WORK TO BE COMPLETED →
List each line of the material below that contains the word "This".

RECORDS FOR THE TASK →
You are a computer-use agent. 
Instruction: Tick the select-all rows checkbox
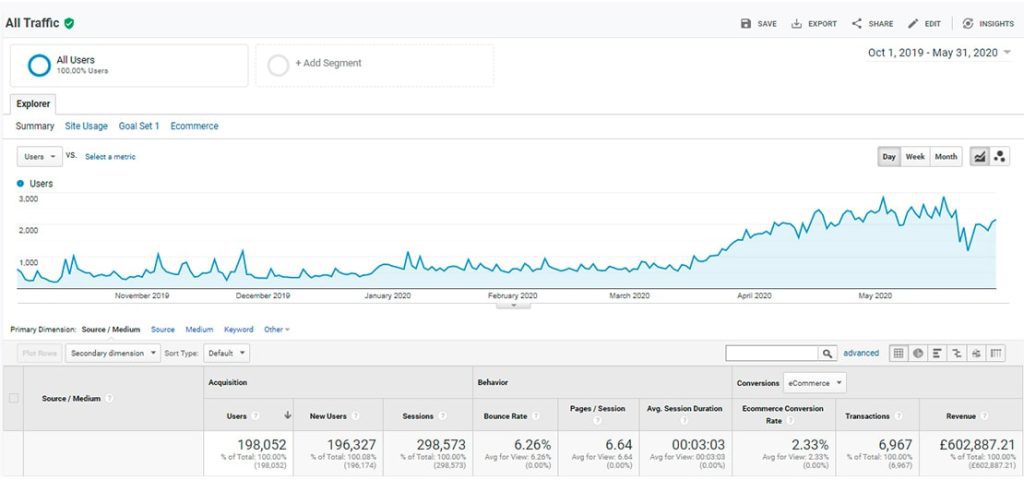[13, 398]
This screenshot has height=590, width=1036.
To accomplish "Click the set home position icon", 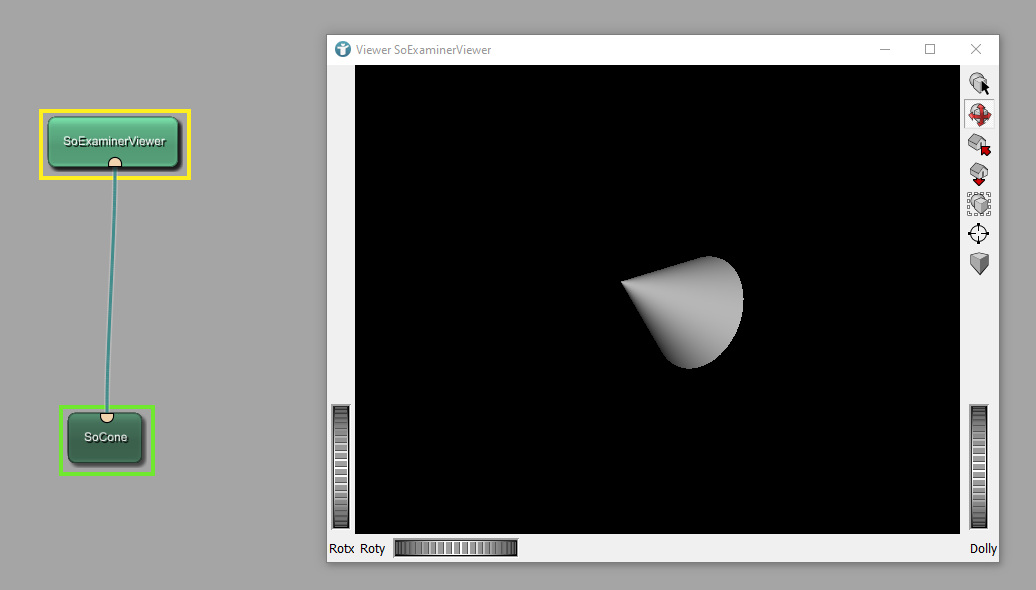I will tap(979, 174).
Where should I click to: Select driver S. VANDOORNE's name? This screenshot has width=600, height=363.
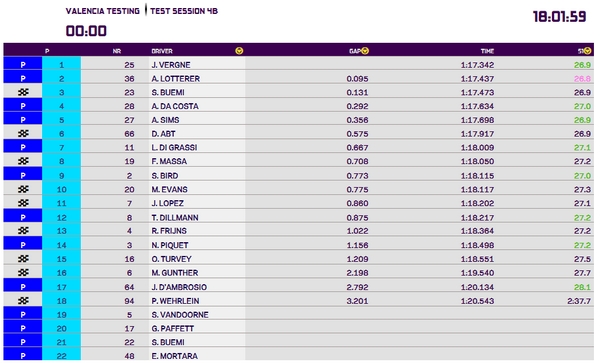click(x=180, y=314)
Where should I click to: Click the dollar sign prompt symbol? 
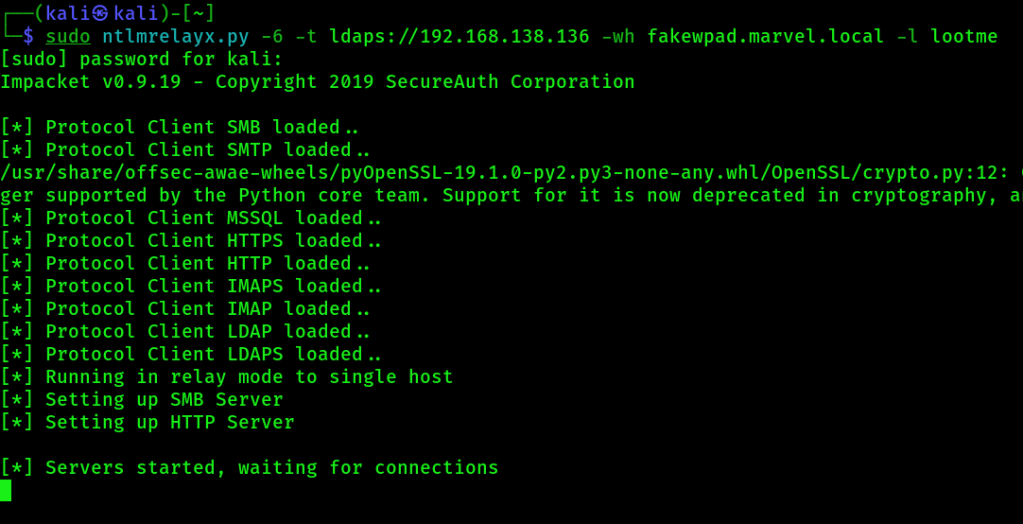[x=28, y=37]
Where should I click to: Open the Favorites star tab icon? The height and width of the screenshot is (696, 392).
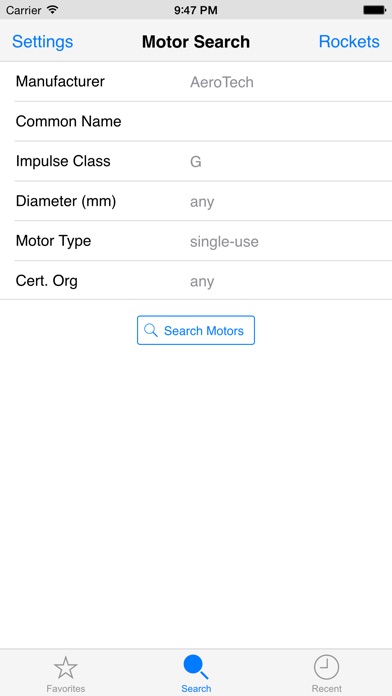tap(66, 667)
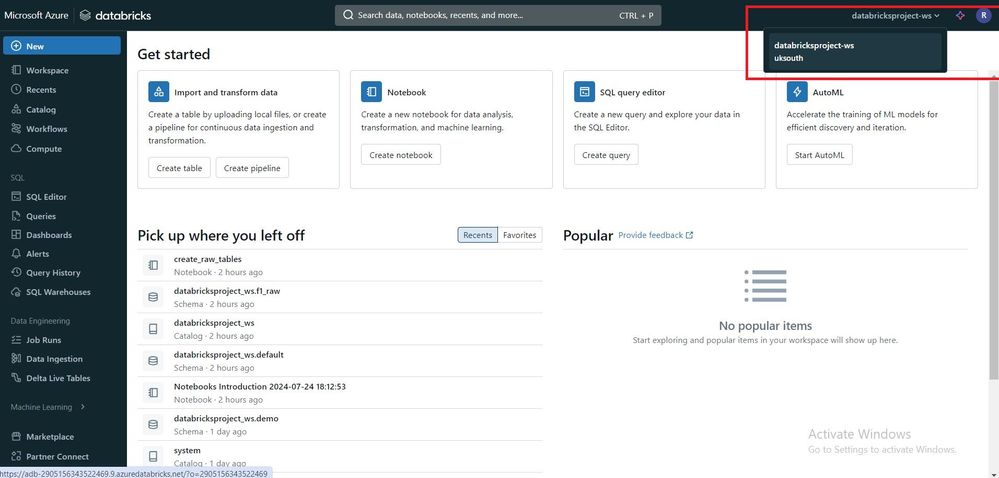Click the Databricks Assistant sparkle icon
The width and height of the screenshot is (999, 478).
[x=959, y=15]
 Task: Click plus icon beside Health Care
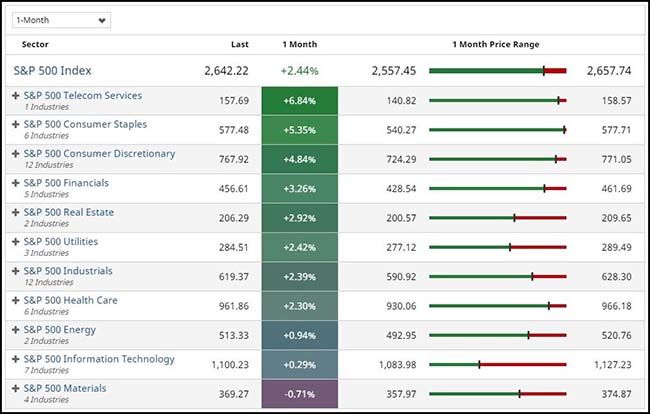coord(16,300)
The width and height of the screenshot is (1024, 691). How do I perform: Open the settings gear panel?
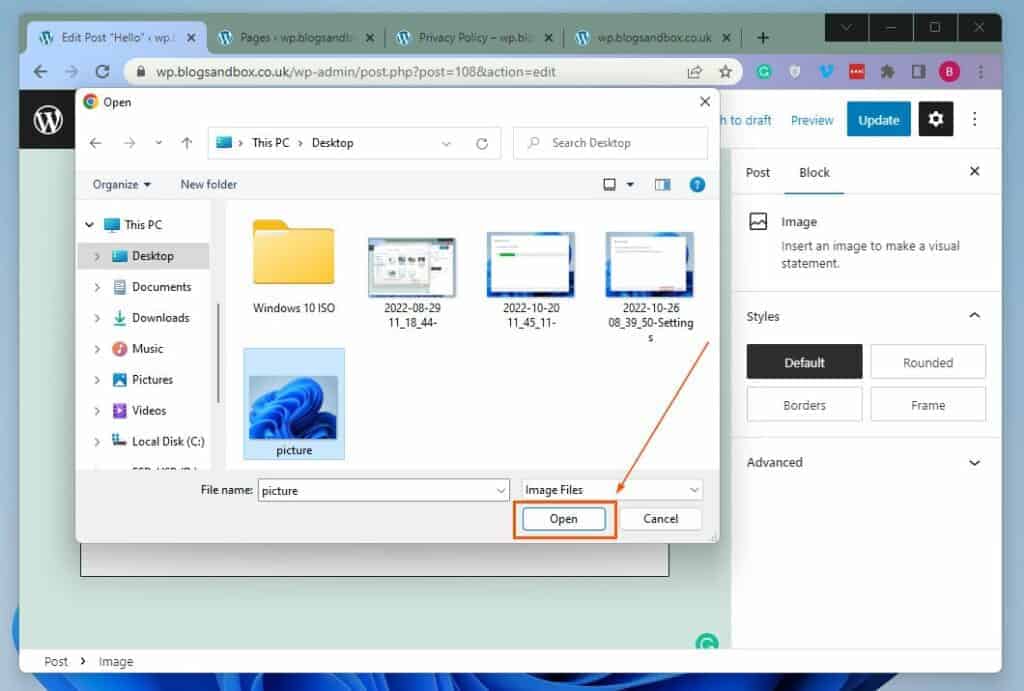point(935,119)
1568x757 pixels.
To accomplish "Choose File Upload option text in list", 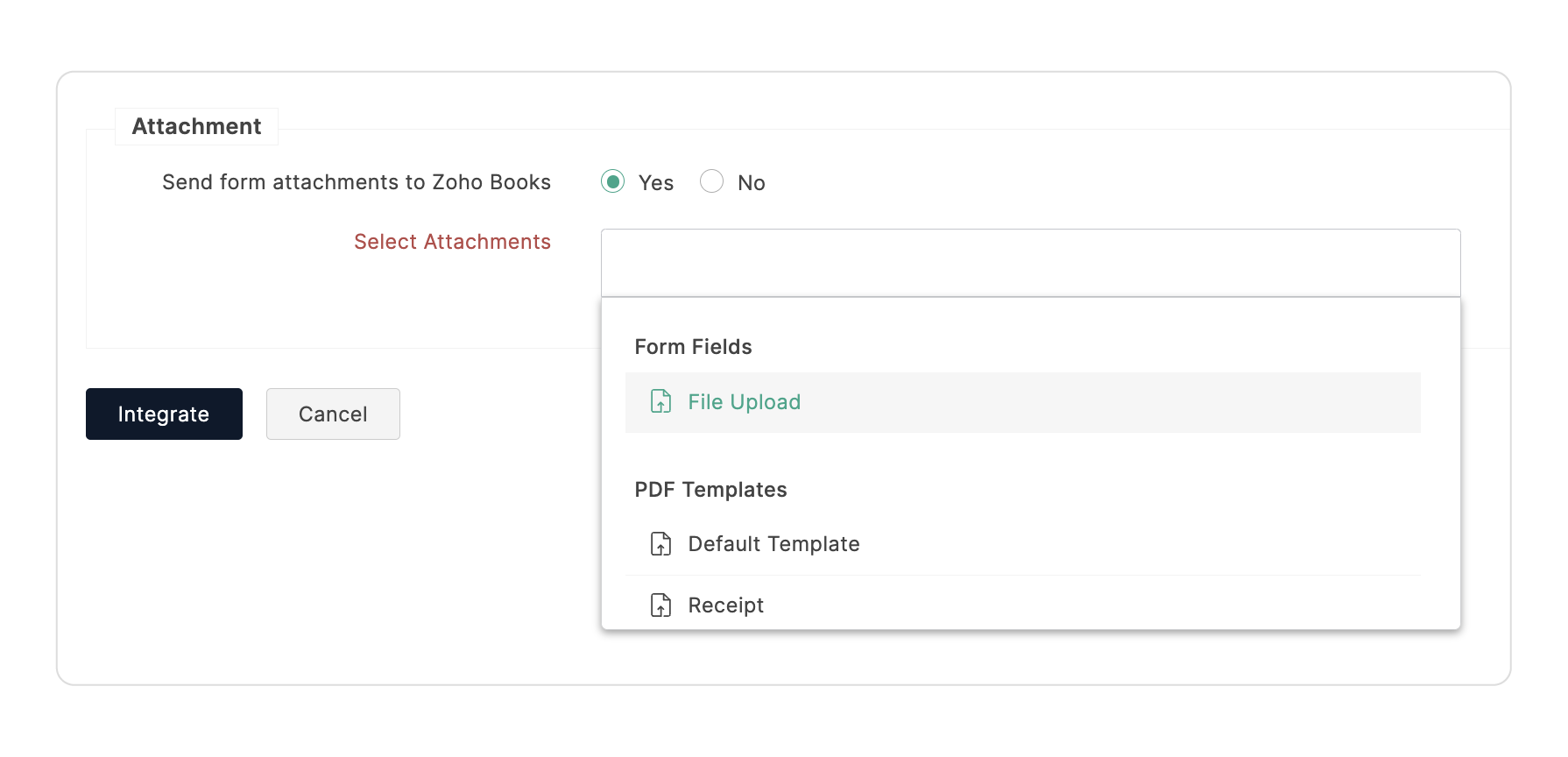I will click(744, 402).
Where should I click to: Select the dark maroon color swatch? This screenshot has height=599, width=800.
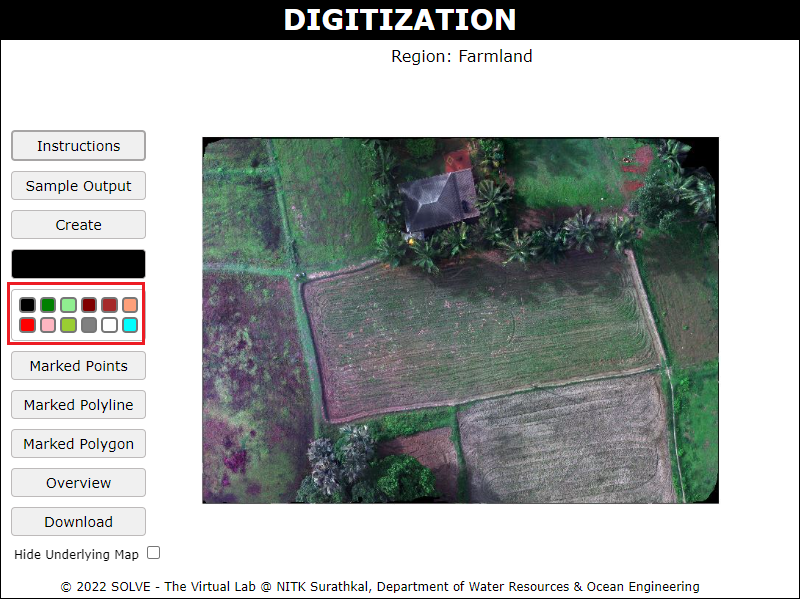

REPLY TO THE EXERCISE →
This screenshot has height=590, width=1036.
Where should I click to: Select driver S. VANDOORNE's name? This screenshot has width=600, height=363.
Where should I click to: Select the dark maroon color swatch? This screenshot has height=599, width=800.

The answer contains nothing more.